Identification of immune associated potential molecular targets in proliferative diabetic retinopathy

Background Diabetic retinopathy (DR) is one of the most common microvascular complications of diabetes and causes of blindness in developed countries. Our study was designed to identify immune-related genes involved in the progression of proliferative diabetic retinopathy (PDR). Methods The “GSE102485” dataset of neovascular membrane samples (NVMs) from type 1 and 2 diabetes mellitus patients was downloaded from the Gene Expression Omnibus database. Functional enrichment analyses, protein–protein interaction network (PPI) construction, and module analysis of immune pathways in NVMs and controls were conducted via Gene Set Enrichment Analysis and Metascape. Results The significantly upregulated hallmark gene sets in DR2 and DR1 groups were involved in five immune pathways. Only CCR4, CXCR6, C3AR1, LPAR1, C5AR1, and P2RY14 were not previously reported in the context of PDR molecular pathophysiology.

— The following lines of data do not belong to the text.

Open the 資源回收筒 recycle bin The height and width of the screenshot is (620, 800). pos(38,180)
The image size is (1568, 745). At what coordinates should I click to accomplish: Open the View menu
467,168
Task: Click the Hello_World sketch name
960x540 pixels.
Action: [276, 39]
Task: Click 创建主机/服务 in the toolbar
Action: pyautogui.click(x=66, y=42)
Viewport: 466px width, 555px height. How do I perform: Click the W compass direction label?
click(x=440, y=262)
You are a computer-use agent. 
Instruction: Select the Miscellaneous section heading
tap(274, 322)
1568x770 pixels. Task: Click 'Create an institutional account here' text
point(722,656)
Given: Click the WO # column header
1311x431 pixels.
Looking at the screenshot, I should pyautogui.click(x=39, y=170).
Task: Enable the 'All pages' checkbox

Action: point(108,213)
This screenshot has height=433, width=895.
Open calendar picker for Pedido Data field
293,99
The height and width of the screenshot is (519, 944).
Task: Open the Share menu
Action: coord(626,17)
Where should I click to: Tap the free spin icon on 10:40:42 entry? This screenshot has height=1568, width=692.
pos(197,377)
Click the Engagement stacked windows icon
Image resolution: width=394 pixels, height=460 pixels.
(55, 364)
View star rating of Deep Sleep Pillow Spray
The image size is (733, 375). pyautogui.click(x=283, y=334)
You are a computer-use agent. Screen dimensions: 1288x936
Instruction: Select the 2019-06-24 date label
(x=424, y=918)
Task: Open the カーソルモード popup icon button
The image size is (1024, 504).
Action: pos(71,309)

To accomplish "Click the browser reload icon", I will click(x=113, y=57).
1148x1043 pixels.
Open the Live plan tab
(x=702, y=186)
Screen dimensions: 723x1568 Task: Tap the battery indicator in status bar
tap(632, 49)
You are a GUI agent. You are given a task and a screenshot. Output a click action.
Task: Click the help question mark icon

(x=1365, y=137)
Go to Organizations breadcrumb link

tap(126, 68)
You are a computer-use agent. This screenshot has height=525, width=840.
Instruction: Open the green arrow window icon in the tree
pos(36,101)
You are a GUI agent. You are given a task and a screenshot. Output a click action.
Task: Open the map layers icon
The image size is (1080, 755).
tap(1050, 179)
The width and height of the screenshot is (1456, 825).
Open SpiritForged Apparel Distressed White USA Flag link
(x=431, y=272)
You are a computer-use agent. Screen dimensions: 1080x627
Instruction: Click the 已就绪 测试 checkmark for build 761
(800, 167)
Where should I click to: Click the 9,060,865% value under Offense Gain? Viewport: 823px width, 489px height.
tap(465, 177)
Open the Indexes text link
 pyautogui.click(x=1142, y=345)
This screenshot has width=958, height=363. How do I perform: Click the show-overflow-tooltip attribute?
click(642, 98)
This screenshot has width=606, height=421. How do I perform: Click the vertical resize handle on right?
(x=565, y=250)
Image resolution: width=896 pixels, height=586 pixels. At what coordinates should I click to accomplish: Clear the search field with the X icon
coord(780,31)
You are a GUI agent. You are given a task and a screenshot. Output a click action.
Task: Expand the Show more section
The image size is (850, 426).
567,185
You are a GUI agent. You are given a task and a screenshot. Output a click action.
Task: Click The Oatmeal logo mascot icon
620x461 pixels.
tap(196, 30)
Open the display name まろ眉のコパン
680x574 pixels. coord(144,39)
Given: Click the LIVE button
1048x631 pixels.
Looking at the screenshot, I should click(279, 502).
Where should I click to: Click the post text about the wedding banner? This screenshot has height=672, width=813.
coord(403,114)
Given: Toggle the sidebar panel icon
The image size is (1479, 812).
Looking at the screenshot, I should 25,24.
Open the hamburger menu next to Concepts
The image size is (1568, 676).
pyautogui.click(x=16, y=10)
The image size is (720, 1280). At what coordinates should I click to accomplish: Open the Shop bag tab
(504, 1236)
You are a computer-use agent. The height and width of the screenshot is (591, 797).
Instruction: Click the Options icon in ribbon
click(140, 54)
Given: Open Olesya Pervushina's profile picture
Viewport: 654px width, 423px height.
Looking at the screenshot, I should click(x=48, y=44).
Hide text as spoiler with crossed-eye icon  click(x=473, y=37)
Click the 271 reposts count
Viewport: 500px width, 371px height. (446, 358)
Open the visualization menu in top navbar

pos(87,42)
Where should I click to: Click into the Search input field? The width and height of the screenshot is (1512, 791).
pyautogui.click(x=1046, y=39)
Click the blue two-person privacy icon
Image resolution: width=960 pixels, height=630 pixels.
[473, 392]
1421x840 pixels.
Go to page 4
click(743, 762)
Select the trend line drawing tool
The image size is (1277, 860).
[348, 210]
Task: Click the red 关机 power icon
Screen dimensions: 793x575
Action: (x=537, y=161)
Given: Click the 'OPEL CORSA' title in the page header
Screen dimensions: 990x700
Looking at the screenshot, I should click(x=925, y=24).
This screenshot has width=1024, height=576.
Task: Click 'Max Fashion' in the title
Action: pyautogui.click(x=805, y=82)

Except for P2RY14, all of the above were upregulated in retinal samples from experimental diabetes mouse models and human retina microvascular endothelial cells (HRMECs) treated with high glucose (HG) by quantitative Real Time Polymerase Chain Reaction (qRT-PCR). Conclusion The genes identified herein provide insight into immune-related differential gene expression during DR progression.